■ **Stated problem**
Rewrite all the rows below with "screenshot" replaced by "screen capture" wherever it occurs, and keep everything else the same. Don't include the pictures in your answer.
-- begin --
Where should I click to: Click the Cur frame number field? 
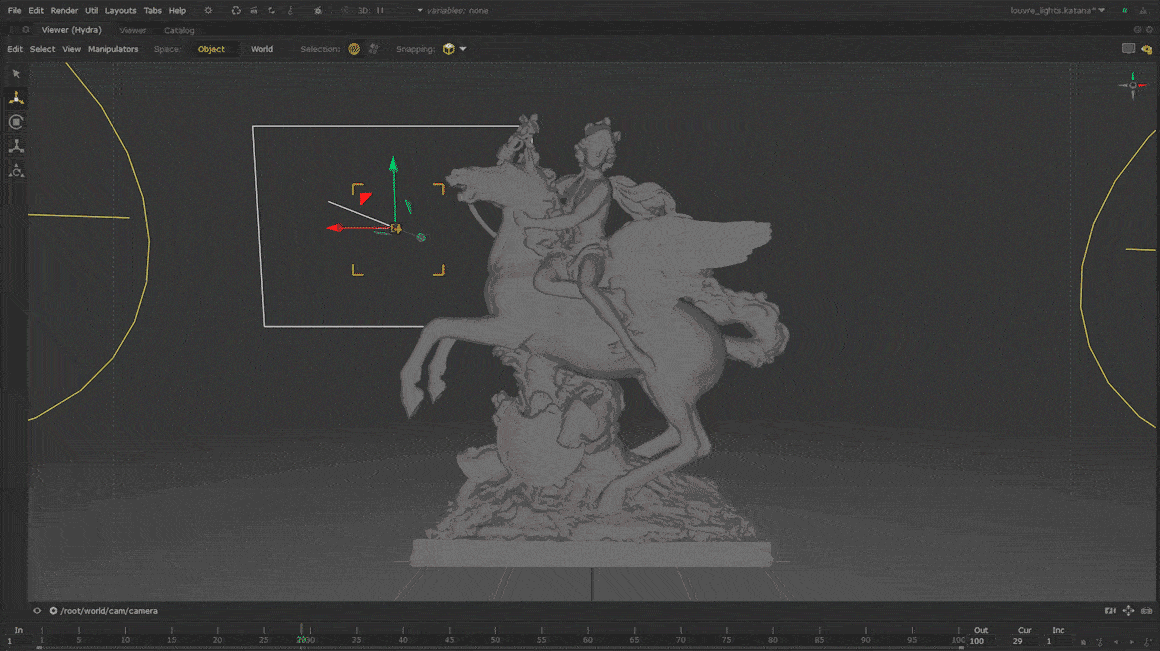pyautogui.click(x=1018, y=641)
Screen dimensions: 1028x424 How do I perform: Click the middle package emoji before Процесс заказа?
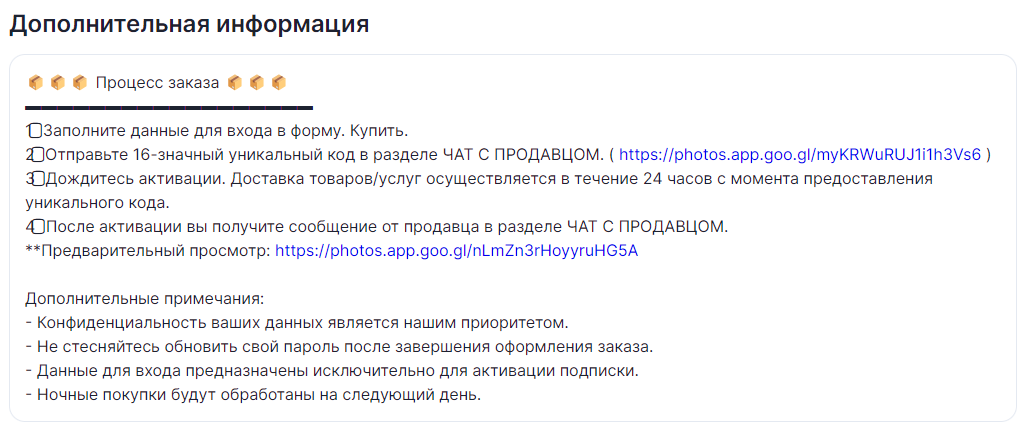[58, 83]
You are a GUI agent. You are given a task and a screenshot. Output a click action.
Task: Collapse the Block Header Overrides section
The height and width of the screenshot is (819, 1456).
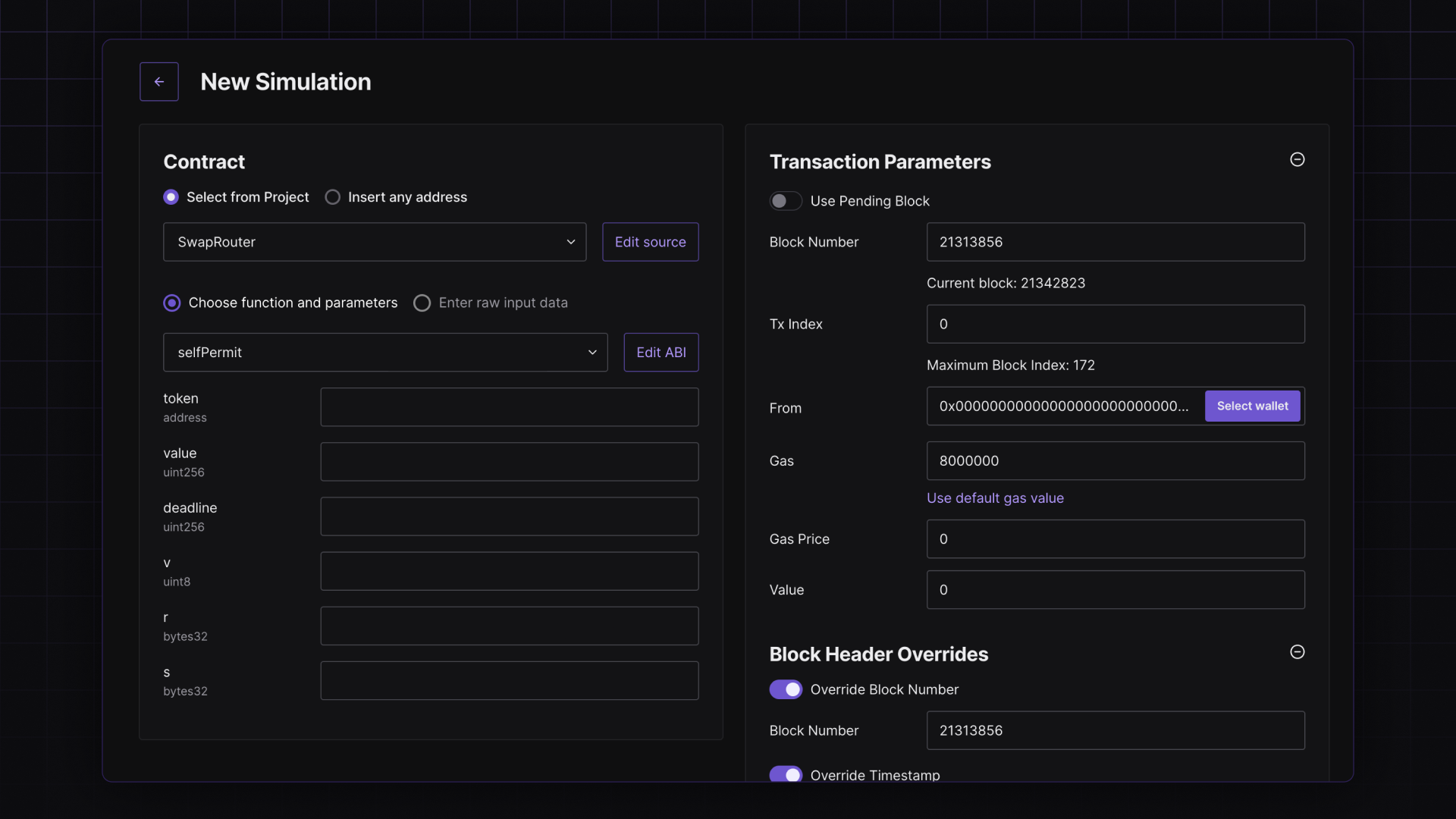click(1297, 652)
-- end --
■ **Exercise answer**
Where should I click to: Click the Cur frame number field? 
pyautogui.click(x=1018, y=641)
Screen dimensions: 1028x424 How do I perform: Click the middle package emoji before Процесс заказа?
[58, 83]
You are a GUI agent. You are given a task and a screen capture. Output a click action.
Task: Collapse the Block Header Overrides section
The height and width of the screen capture is (819, 1456).
click(1297, 652)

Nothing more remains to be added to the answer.